News & Commentary

Briefly Noted July/August 2019

The Baltimore score (B score), a novel machine-learning model developed by researchers at the University of Maryland Medical System, may help hospitals better predict which discharged patients are likely to be readmitted. Using the new predictive score, researchers analyzed the data of more than 14,000 patients from three hospitals to determine their likelihood of being readmitted. The research, published in JAMA Network Open, may help to improve patient care and reduce the number of hospital readmissions. Almost 20% of U.S. patients are readmitted to the hospital, increasing the risk for harm—such as infections, falls, and delirium—as well as increasing expenses.

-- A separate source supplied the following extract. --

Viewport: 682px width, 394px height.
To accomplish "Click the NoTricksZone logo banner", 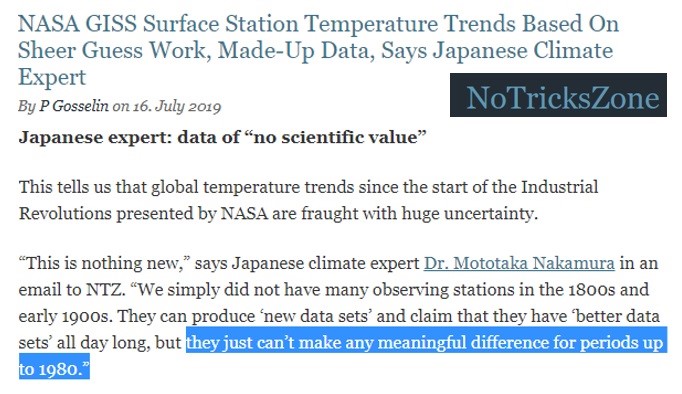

Allison Yarrow makes it clear: It’s not the woman’s fault. Lay the blame for the rising rates of cesarean sections at the foot of hospitals and doctors, Yarrow wrote in an opinion piece in the New York Times. Yarrow, an author currently at work on a book about pregnancy, birth, and motherhood, writes that “it isn’t women’s choices that have driven the high rate” of C-sections. (In the United States, 32% of live births are by C-section; it should be between 10% and 15%.) One problem is that many hospitals and doctors still use the Friedman Curve, created in the ’50s and which has since been disproven. “According to Dr. Friedman’s study, active labor began sooner, and took less time, than it actually does today,” writes Yarrow.

Physicians treating cancer patients who desperately need experimental drugs will now have an FDA hot line to call to try to facilitate that process, the Wall Street Journal reports. Project Facilitate will review requests to allow the use of medications that the FDA has not approved for marketing.